| TASK BRIEF |
Quote the entries from the line containing "Click external-link icon" through the line containing "[x=739, y=508]", including both of those lines, and leave out the pictures.

| DATA |
**********

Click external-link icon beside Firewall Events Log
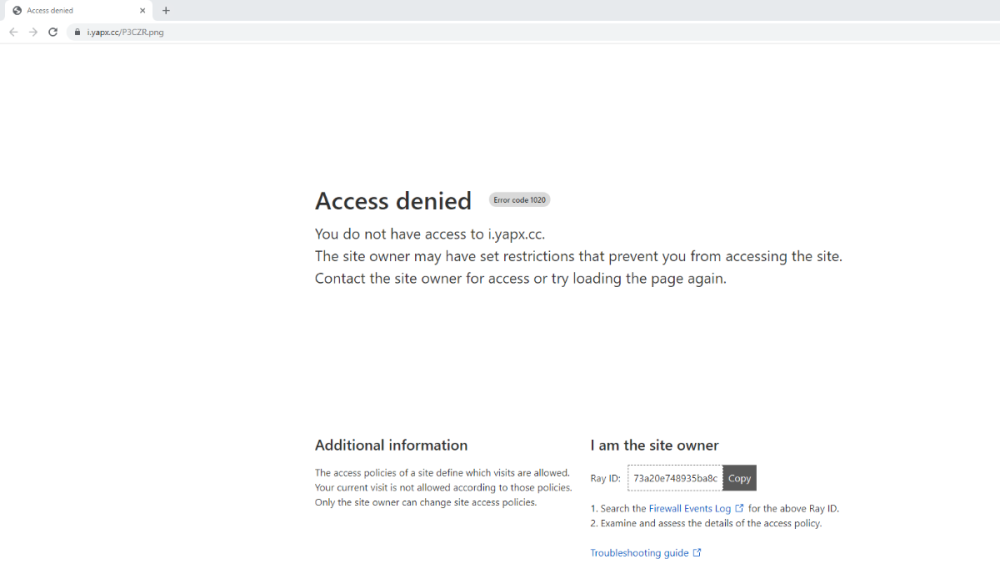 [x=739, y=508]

**********

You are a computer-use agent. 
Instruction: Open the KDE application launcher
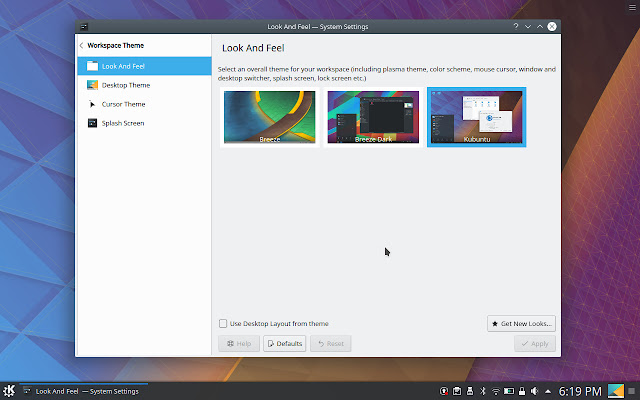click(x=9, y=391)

**********

| FINAL RESULT |
Click external-link icon beside Firewall Events Log
 [x=739, y=508]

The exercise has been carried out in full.